**WORK INSTRUCTIONS**. Working from the listing below, pick each line containing the word "agent" and copy it.

**DATA SUPPLIED**.
━━━━━━━━
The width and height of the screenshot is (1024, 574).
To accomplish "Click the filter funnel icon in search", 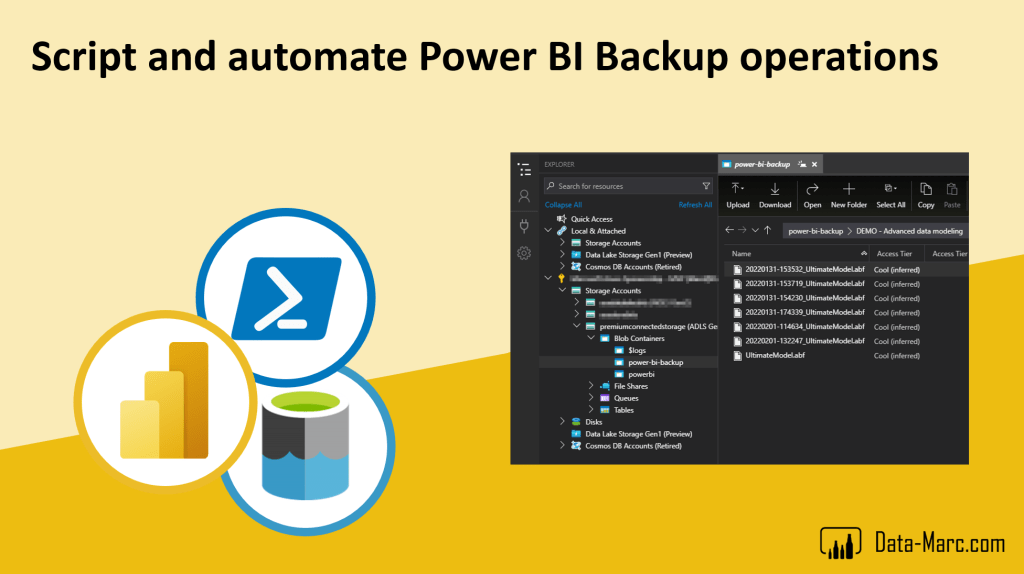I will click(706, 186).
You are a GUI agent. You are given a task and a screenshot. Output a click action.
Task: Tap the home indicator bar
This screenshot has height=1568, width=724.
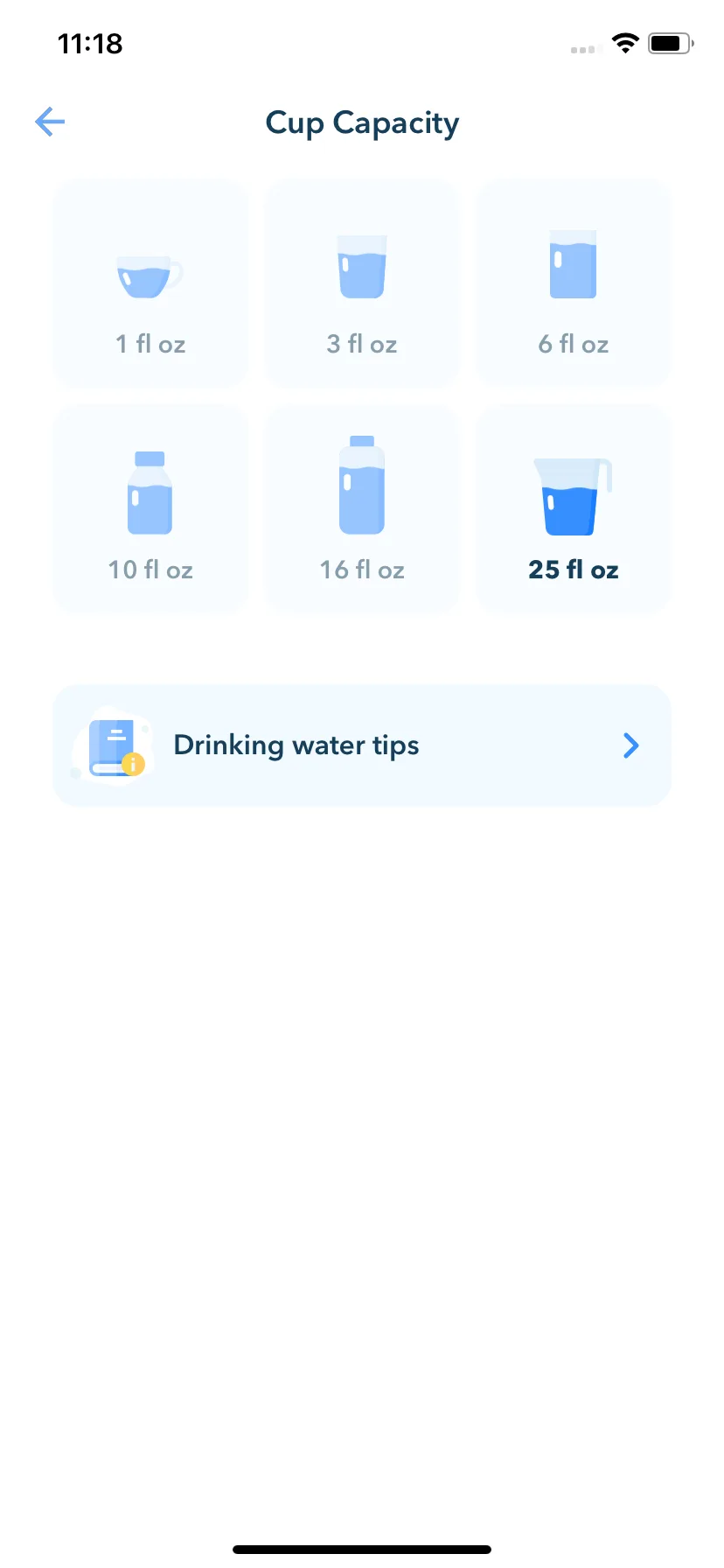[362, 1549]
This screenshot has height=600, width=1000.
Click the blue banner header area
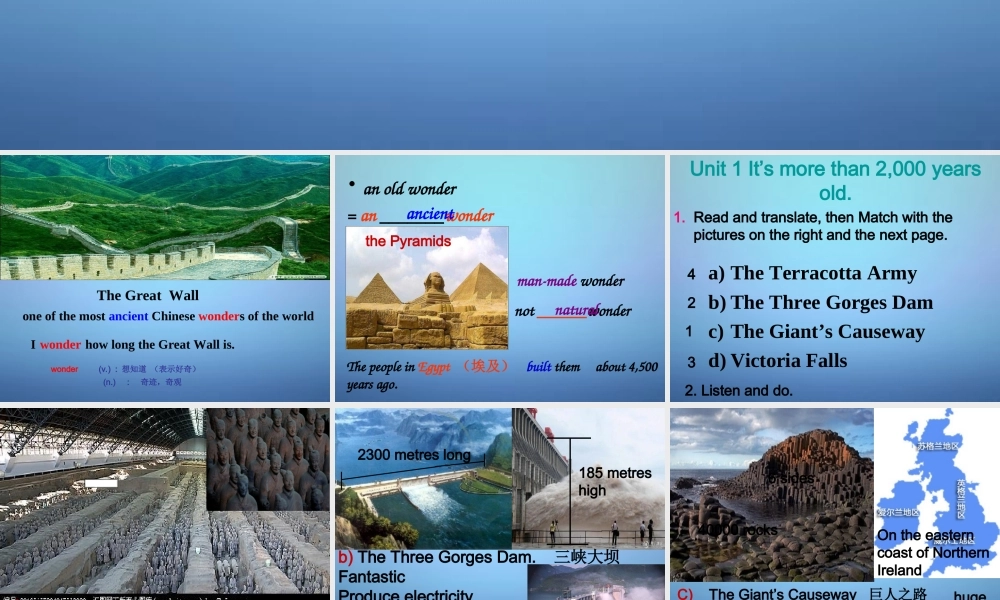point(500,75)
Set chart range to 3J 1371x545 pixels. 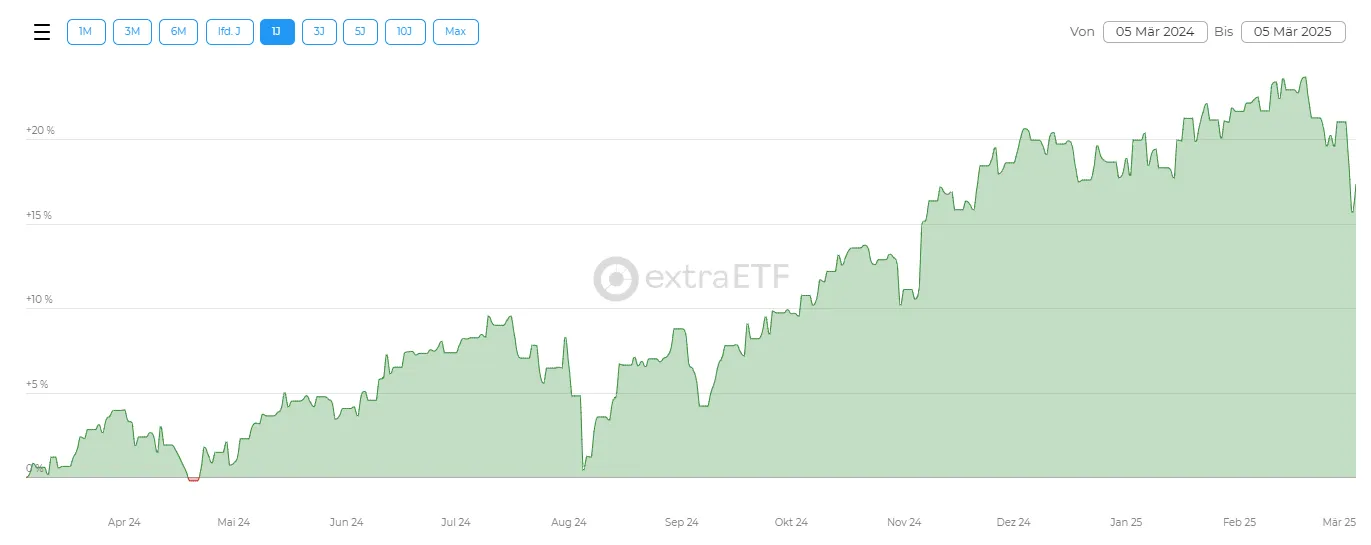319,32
━━━━━━━━
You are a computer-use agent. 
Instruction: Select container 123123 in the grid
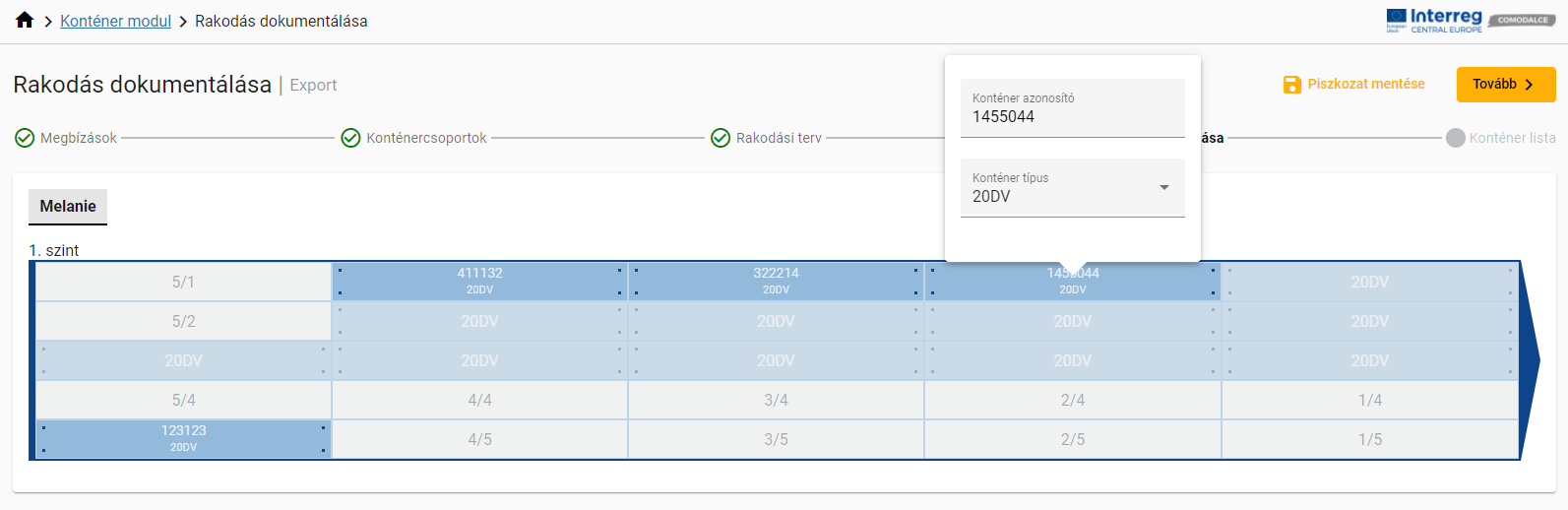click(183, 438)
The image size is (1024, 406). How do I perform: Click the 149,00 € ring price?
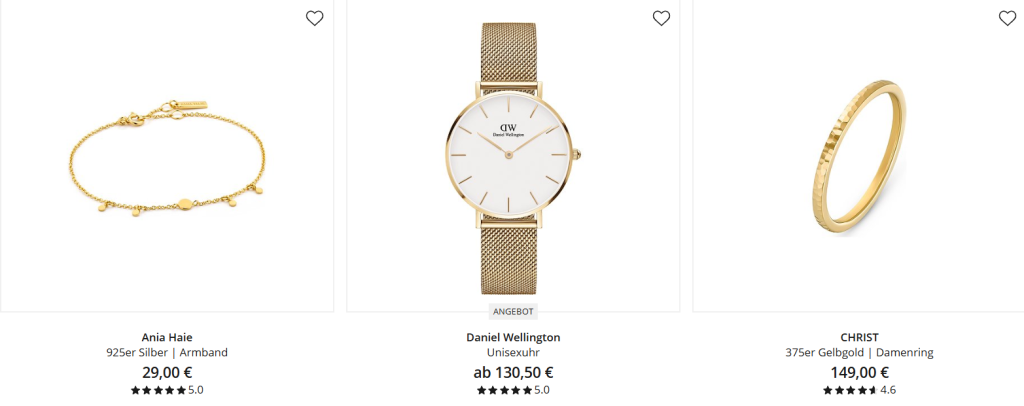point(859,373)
━━━━━━━━
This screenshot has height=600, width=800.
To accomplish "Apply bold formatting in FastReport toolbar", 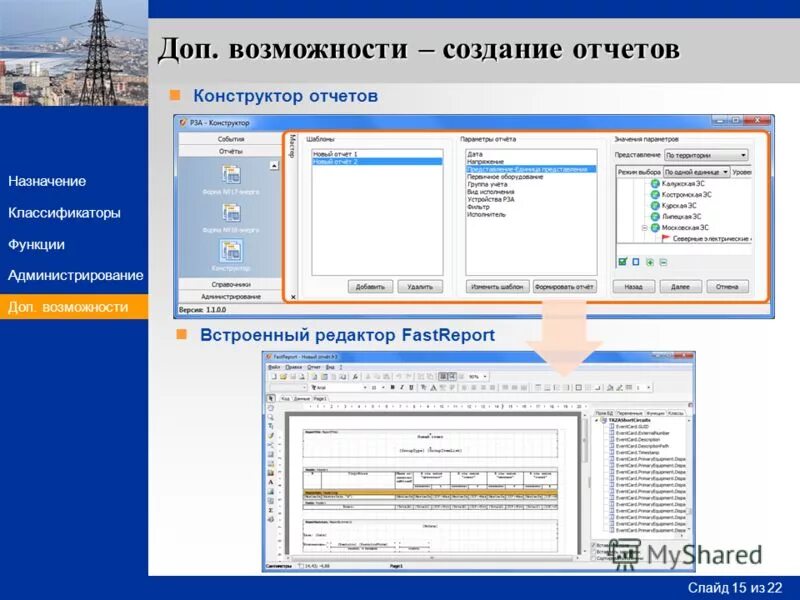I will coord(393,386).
━━━━━━━━
**RESULT**.
You are a GUI agent. You are given a task and a screenshot. Output a click action.
You are a computer-use agent. 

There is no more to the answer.